Supplied data: Begin

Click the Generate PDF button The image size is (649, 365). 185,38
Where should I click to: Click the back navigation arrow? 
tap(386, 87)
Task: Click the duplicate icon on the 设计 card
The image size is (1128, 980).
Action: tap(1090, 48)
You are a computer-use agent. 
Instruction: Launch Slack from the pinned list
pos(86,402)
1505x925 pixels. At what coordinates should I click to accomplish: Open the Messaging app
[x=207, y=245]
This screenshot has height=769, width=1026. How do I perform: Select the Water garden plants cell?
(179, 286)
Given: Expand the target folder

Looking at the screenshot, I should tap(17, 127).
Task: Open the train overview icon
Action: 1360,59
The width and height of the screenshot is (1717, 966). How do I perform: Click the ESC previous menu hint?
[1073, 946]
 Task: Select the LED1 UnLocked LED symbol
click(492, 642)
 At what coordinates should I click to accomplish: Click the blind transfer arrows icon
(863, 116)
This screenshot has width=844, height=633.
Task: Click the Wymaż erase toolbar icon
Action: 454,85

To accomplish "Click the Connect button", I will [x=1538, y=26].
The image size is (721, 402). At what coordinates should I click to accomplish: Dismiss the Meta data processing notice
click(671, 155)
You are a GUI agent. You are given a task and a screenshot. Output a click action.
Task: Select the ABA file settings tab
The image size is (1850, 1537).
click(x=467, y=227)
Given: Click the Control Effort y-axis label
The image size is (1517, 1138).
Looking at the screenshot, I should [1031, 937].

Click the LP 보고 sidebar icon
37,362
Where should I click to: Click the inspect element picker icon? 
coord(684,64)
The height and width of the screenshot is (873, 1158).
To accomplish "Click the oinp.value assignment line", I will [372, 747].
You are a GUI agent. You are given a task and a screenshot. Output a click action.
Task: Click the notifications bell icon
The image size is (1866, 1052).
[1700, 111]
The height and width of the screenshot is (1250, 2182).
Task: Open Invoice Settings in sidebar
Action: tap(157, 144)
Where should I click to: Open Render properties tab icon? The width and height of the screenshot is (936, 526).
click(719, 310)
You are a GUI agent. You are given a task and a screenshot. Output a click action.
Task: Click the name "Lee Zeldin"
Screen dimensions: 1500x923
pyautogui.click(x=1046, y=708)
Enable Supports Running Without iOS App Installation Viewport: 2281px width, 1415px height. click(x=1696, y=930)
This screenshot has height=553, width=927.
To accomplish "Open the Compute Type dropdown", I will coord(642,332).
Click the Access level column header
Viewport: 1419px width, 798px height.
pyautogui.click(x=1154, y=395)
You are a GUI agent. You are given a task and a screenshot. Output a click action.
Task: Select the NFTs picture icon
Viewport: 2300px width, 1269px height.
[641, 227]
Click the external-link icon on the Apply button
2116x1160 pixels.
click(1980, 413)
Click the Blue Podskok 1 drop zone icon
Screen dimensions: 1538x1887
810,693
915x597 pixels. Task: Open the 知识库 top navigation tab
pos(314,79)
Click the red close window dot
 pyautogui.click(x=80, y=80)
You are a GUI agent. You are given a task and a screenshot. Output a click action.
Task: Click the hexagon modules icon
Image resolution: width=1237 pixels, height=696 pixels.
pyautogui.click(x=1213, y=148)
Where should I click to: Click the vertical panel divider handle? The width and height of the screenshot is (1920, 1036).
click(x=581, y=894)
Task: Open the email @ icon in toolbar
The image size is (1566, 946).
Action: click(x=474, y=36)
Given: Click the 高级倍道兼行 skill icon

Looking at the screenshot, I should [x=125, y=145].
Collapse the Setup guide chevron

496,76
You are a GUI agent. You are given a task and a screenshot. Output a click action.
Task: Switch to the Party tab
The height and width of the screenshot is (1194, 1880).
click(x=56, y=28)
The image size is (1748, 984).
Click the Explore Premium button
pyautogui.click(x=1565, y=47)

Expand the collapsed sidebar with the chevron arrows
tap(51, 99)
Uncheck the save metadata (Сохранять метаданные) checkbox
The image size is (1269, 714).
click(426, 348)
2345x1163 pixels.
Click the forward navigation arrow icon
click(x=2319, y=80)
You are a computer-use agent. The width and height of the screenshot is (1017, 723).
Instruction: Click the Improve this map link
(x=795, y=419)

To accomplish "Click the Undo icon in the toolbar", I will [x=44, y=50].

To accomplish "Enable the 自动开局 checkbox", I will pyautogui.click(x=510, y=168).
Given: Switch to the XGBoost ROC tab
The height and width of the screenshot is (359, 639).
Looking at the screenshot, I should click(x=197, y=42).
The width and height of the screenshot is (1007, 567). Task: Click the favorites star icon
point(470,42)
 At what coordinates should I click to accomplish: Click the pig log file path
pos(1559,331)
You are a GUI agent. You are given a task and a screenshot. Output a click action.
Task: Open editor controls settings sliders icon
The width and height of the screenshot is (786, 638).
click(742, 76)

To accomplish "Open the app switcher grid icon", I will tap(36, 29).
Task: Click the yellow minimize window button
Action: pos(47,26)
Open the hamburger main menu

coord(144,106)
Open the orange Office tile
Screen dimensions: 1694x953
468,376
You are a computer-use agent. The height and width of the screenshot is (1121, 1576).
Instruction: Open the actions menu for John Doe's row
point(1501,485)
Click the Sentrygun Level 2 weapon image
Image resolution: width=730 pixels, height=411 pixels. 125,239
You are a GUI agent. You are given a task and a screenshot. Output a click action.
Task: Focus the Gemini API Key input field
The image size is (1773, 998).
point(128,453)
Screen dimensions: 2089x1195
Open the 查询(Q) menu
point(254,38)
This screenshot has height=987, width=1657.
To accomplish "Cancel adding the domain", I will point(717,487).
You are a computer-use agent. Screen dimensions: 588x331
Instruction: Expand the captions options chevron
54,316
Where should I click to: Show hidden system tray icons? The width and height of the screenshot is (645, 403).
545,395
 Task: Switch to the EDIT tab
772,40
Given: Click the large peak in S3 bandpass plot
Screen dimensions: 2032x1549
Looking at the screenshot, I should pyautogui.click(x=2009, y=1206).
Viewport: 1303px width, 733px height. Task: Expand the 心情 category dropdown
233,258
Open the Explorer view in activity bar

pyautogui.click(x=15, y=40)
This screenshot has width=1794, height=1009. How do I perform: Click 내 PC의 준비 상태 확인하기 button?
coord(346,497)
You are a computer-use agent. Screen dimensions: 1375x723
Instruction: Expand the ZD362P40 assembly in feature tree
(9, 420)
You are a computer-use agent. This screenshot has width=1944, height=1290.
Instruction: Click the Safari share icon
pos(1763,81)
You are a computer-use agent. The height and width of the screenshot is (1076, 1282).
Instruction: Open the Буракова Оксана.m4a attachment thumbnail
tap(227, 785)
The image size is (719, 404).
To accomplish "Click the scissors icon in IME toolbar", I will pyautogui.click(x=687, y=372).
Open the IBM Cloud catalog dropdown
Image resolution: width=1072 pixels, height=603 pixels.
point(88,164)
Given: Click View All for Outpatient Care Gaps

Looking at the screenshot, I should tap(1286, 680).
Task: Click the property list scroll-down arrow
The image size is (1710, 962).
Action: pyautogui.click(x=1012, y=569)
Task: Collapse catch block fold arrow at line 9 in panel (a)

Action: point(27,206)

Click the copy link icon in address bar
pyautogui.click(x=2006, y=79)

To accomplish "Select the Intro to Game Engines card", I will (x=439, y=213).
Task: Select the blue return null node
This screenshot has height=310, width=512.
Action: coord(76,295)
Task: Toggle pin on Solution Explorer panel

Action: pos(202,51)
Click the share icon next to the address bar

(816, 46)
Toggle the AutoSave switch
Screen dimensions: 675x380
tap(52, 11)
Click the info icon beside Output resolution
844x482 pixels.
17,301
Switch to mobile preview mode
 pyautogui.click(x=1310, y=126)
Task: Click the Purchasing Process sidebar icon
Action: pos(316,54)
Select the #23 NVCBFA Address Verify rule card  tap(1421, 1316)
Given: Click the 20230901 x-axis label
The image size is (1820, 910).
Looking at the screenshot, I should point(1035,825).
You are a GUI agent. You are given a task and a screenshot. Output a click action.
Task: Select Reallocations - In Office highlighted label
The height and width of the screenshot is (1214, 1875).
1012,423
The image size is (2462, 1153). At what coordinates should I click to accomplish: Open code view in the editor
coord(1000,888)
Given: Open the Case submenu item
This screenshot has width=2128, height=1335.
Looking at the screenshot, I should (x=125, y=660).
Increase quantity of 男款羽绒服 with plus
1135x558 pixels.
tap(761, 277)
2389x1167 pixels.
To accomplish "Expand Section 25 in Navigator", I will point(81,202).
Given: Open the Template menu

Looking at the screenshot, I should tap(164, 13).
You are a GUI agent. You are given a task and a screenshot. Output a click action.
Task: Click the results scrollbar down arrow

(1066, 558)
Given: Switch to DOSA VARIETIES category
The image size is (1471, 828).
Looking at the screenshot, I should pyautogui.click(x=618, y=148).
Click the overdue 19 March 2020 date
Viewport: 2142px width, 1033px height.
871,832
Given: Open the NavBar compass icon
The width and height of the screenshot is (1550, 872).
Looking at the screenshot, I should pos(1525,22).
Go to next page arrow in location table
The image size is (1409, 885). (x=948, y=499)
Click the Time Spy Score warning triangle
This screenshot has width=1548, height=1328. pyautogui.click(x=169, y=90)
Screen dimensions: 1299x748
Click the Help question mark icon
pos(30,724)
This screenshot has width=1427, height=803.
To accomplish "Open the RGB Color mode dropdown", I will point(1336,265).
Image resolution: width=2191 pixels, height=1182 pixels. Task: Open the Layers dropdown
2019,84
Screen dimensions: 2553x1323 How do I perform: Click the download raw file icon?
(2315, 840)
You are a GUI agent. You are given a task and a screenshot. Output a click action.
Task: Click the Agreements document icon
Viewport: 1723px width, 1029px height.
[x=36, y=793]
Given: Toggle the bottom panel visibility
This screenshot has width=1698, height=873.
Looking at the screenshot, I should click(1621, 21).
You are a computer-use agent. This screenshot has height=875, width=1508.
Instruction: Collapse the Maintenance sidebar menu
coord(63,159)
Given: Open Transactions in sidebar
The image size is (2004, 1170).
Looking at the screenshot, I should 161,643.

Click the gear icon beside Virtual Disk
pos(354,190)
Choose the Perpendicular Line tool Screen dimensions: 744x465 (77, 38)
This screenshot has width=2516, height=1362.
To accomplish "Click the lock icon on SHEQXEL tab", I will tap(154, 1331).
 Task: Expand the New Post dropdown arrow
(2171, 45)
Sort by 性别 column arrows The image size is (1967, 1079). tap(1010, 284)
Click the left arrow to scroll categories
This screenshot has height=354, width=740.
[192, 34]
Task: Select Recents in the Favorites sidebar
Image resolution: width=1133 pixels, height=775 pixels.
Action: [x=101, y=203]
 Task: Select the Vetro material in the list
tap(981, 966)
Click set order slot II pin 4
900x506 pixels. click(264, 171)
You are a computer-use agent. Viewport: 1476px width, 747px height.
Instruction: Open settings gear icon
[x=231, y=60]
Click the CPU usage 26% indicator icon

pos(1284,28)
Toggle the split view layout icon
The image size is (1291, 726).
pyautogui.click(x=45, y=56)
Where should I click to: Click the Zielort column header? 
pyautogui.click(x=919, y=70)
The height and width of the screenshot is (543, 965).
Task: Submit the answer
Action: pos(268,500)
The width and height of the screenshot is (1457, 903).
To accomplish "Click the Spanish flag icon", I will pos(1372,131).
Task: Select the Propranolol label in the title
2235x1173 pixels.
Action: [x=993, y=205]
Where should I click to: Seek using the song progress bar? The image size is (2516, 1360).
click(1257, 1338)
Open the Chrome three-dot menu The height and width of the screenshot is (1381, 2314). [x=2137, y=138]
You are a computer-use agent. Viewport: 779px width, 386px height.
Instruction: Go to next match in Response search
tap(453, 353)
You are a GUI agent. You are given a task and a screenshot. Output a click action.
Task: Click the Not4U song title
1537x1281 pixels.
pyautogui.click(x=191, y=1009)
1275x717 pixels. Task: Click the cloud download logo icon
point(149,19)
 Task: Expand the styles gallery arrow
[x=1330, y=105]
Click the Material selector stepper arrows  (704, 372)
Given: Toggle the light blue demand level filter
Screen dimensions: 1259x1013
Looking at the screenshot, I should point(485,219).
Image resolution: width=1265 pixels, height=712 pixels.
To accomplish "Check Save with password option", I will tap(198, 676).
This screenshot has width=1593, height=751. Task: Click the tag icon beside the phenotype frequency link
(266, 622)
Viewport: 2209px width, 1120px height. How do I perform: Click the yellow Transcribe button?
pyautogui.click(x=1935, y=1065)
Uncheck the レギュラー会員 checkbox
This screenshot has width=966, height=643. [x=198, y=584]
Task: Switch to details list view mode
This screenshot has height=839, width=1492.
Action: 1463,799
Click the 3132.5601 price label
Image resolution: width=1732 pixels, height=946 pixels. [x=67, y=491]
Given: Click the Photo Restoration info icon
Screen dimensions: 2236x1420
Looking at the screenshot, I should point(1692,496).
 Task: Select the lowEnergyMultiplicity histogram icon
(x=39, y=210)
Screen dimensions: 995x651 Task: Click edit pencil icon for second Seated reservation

Supplied data: End

* _Problem to work on_
Search the entries above for lines containing the word "card", and copy each one.

* _Answer box_
Task: Click the duplicate icon on the 设计 card
To accomplish "Select the Intro to Game Engines card", I will (x=439, y=213).
Select the #23 NVCBFA Address Verify rule card  tap(1421, 1316)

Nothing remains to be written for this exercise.